Background: Drosophila melanogaster adult males perform an elaborate courtship ritual to entice females to mate. fruitless (fru), a gene that is one of the key regulators of male courtship behavior, encodes multiple male-specific isoforms (Fru(M)). These isoforms vary in their carboxy-terminal zinc finger domains, which are predicted to facilitate DNA binding.

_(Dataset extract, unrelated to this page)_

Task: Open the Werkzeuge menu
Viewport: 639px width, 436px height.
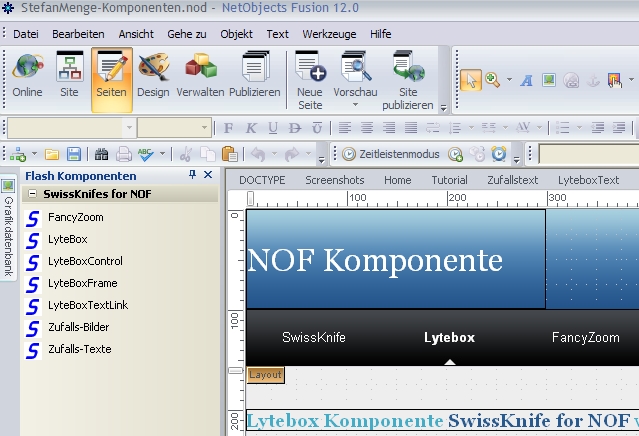Action: click(x=328, y=34)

Results: By over-expressing individual Fru(M) isoforms in fru-expressing neurons in either males or females and assaying the global transcriptional response by RNA-sequencing, we show that three Fru(M) isoforms have different regulatory activities that depend on the sex of the fly. We identified several sets of genes regulated downstream of Fru(M) isoforms, including many annotated with neuronal functions. By determining the binding sites of individual Fru(M) isoforms using SELEX we demonstrate that the distinct zinc finger domain of each Fru(M) isoforms confers different DNA binding specificities. A genome-wide search for these binding site sequences finds that the gene sets identified as induced by over-expression of Fru(M) isoforms in males are enriched for genes that contain the binding sites. An analysis of the chromosomal distribution of genes downstream of Fru(M) shows that those that are induced and repressed in males are highly enriched and depleted on the X chromosome, respectively.
Conclusions: This study elucidates the different regulatory and DNA binding activities of three Fru(M) isoforms on a genome-wide scale and identifies genes regulated by these isoforms. These results add to our understanding of sex chromosome biology and further support the hypothesis that in some cell-types genes with male-biased expression are enriched on the X chromosome.